B. cause-and-effect.

C. circular causality.

D. none of the above

13. A family is:

A. a group of people related by blood.

B. made up of a father, a mother, and at least one child.

C. a group of people characterized by organizational structure, cohesiveness, and shared values and interests.

D. none of the above

14. Bowen focused on the aspect of family relations, while Satir focused on the aspect.

A. cognitive

B. behavioral

C. situational

D. affective

15. Before any meaningful change can occur within a family, Satir believed that _______________ must be established.

A. boundaries

B. trust

C. acceptance

D. guidelines

ESSAY QUESTIONS

1. Compare and contrast the following: structural family therapy, strategic family therapy, and conjoint family therapy, with a focus on fundamental theoretical views and specific techniques.

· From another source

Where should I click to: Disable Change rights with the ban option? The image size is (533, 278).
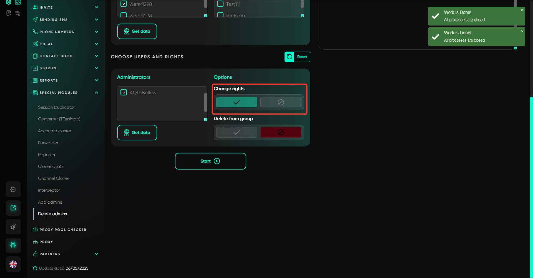point(281,102)
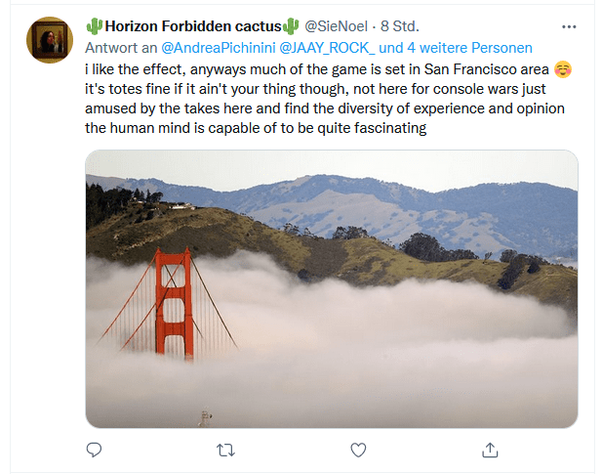The height and width of the screenshot is (474, 602).
Task: Open the three-dot more options menu
Action: point(569,25)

1. Although the theories examined in this chapter utilize different approaches in treating families, all have similar views on the characteristics of healthy families. Based upon what you’ve read, describe the healthy, functioning family.

ACTIVITIES

1. Think of a fictional family (from TV, a movie or a book). Utilizing at least two of the family therapy models. For each model identify the family’s core issue(s) and outline the approach you would take as a therapist subscribing to this model.

2. Using Satir’s five communication types, draw a five-person family in which each communication type is represented. Include specific postures as well as words or statements that describe each type.